In this paper, we’ll examine:
Can an enterprise lose control over an entire army of bots?
Can the intelligent automation tools your business relies upon run amok, performing unintended and potentially damaging actions?
Yes. Without a proper approach to managing risk, these two hypothetical scenarios can easily move from science fiction into dark reality. As with any disruptive technology, the rapid adoption of and reliance on intelligent automation is transforming the enterprise risk landscape, exposing businesses in new ways, creating more vulnerabilities, and increasing the level of complexity. Whether in a single function or across the enterprise, implementing intelligent automation creates not only technology risk, but also regulatory risk, financial risk, operational risk, and reputational risk.
Yet, a significant number of organizations are not thinking about intelligent automation’s potential risks and governance considerations. KPMG’s 2017 Information Technology Risk Management Survey found that one-quarter or more of organizations have adopted cognitive computing (25%), robotic process automation (32%), or artificial intelligence (34%), yet failed to include these emerging technologies in IT risk assessments.1
Below we highlight a few of the unique risks your intelligent automation could expose your business—and your customers—to:
Skill gaps. Inconsistent developer training. Lack of change management processes. Insufficient cybersecurity. Lack of or ineffective controls. A slew of factors could create an unstable bot environment and increased bot failure rate. And when your bots stop working, so does your business.
A lack of well-defined guidelines around your automation program can prevent you from meeting governance, risk, controls and compliance requirements. This could damage your relationships with partners, auditors, and regulators. Big fines could ensue. Or non-compliance can lead to a program that lacks stability and is subject to operational failures. Always remember that organizations deploying intelligent automation programs may need to provide assurance that they are abiding by relevant regulatory and compliance guidelines. Identification of impacted internal and external compliance requirements should be one of the first considerations when implementing an intelligent automation program.
The lack of proper access and authentication controls for bots creates issues with accountability, segregation of duties and potential for unauthorized transactions. Poor controls integration and monitoring may also result in unnoticed control failures. Depending on which controls are at fault, you could face major problems with security, integrity, compliance, or even business continuity. Proper access provisioning, secured authentication, segregation of duties and secure application integration need to be enabled within the program. A lack of these security and privacy considerations may lead to data loss and cause operational and reputational harm. In addition, data security and privacy requirements should be built into the design of bots, including appropriate logging and auditing capabilities.

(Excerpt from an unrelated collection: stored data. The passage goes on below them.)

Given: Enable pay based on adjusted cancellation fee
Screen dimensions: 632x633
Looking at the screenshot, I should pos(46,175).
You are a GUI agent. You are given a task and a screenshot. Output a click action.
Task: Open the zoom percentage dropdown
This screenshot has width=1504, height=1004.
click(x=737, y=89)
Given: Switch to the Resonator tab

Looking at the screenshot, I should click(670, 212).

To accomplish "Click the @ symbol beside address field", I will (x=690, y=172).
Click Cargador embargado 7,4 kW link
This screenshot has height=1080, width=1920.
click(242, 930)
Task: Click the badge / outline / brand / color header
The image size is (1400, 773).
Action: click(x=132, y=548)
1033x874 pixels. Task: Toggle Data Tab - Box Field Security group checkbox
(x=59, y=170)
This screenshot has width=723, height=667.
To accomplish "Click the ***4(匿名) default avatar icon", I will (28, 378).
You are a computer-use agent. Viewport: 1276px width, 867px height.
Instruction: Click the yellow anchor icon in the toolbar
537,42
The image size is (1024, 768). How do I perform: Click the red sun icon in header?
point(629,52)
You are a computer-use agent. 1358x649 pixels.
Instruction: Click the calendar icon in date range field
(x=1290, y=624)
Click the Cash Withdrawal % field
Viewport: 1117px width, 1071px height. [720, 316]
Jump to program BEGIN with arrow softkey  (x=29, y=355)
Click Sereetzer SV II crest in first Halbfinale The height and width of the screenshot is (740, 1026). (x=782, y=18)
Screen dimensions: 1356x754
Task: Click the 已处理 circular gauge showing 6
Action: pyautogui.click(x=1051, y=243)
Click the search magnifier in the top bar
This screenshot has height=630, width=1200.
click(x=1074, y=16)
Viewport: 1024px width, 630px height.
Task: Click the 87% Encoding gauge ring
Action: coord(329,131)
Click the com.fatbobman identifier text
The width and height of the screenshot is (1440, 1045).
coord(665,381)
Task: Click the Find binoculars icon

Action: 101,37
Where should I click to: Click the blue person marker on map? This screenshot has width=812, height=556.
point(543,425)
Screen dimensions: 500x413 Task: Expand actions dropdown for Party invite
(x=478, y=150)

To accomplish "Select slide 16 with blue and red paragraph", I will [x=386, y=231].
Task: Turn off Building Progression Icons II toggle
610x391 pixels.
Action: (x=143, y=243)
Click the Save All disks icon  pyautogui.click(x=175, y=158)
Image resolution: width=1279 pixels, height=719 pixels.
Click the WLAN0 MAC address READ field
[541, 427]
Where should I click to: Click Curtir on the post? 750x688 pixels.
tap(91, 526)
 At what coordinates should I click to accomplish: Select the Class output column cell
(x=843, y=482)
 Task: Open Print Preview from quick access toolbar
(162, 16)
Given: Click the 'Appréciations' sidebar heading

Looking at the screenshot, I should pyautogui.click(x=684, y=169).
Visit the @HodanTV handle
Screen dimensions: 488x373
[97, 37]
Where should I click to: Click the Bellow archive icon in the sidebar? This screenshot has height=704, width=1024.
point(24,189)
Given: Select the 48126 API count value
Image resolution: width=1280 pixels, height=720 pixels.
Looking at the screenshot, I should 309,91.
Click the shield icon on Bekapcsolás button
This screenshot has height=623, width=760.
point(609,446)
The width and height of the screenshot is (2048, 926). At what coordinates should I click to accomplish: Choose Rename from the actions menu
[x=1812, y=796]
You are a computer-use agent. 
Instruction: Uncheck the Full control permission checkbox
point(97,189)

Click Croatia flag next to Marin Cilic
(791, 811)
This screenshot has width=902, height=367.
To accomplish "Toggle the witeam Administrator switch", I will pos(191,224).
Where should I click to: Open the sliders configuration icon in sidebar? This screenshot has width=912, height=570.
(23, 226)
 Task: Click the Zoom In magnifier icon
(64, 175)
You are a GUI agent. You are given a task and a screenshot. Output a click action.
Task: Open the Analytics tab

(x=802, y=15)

In cognitive environments—which rely extensively on training data and machine learning—algorithms that are not regularly audited, monitored, tested and managed can lead to skewed or biased results that only worsen over time—especially if the automation is unable to detect malicious or incorrect input. Ultimately, the system will make inaccurate decisions, whether that means giving a customer bad investment advice, developing an incorrect marketing or credit bias for a segment of clients, or drawing the wrong conclusion about the viability of a new product launch idea.